### [Task requirements]
Arrange every line of the rows below as a numbered list, leaving out any blank lines.

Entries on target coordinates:
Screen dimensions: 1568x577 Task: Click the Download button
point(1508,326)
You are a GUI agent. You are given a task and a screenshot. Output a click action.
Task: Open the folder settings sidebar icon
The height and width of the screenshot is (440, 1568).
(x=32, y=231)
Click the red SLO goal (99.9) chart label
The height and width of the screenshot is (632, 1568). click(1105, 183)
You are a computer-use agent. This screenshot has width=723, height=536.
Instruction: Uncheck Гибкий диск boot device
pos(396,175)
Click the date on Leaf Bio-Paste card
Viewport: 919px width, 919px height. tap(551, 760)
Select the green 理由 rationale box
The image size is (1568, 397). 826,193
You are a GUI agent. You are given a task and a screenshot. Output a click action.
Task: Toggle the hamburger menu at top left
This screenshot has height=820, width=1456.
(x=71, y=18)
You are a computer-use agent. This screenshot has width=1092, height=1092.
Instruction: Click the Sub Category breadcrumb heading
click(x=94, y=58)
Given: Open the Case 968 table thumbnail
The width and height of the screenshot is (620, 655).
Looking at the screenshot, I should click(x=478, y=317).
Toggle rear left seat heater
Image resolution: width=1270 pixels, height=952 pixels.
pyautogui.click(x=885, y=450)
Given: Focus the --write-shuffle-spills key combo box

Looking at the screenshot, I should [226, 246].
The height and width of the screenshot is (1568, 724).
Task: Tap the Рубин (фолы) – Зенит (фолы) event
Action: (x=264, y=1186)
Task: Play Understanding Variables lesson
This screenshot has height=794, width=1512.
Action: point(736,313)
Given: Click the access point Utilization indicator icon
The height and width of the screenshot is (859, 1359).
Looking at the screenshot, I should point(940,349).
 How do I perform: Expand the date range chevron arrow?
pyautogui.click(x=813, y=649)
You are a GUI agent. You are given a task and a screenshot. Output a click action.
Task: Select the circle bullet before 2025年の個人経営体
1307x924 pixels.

### [Response to the task]
1. Screen dimensions: 1568x577 Task: Click the Download button
2. point(1508,326)
3. You are a GUI agent. You are given a task and a screenshot. Output a click action.
4. Task: Open the folder settings sidebar icon
5. The height and width of the screenshot is (440, 1568).
6. (x=32, y=231)
7. Click the red SLO goal (99.9) chart label
8. The height and width of the screenshot is (632, 1568). click(1105, 183)
9. You are a computer-use agent. This screenshot has width=723, height=536.
10. Instruction: Uncheck Гибкий диск boot device
11. pos(396,175)
12. Click the date on Leaf Bio-Paste card
13. Viewport: 919px width, 919px height. tap(551, 760)
14. Select the green 理由 rationale box
15. The image size is (1568, 397). 826,193
16. You are a GUI agent. You are given a task and a screenshot. Output a click action.
17. Task: Toggle the hamburger menu at top left
18. This screenshot has height=820, width=1456.
19. (x=71, y=18)
20. You are a computer-use agent. This screenshot has width=1092, height=1092.
21. Instruction: Click the Sub Category breadcrumb heading
22. click(x=94, y=58)
23. Given: Open the Case 968 table thumbnail
24. The width and height of the screenshot is (620, 655).
25. Looking at the screenshot, I should click(x=478, y=317).
26. Toggle rear left seat heater
27. Image resolution: width=1270 pixels, height=952 pixels.
28. pyautogui.click(x=885, y=450)
29. Given: Focus the --write-shuffle-spills key combo box
30. Looking at the screenshot, I should [226, 246].
31. The height and width of the screenshot is (1568, 724).
32. Task: Tap the Рубин (фолы) – Зенит (фолы) event
33. Action: (x=264, y=1186)
34. Task: Play Understanding Variables lesson
35. This screenshot has height=794, width=1512.
36. Action: point(736,313)
37. Given: Click the access point Utilization indicator icon
38. The height and width of the screenshot is (859, 1359).
39. Looking at the screenshot, I should point(940,349).
40.  How do I perform: Expand the date range chevron arrow?
41. pyautogui.click(x=813, y=649)
42. You are a GUI agent. You are given a task and a screenshot. Output a click action.
43. Task: Select the circle bullet before 2025年の個人経営体
44. 1307x924 pixels.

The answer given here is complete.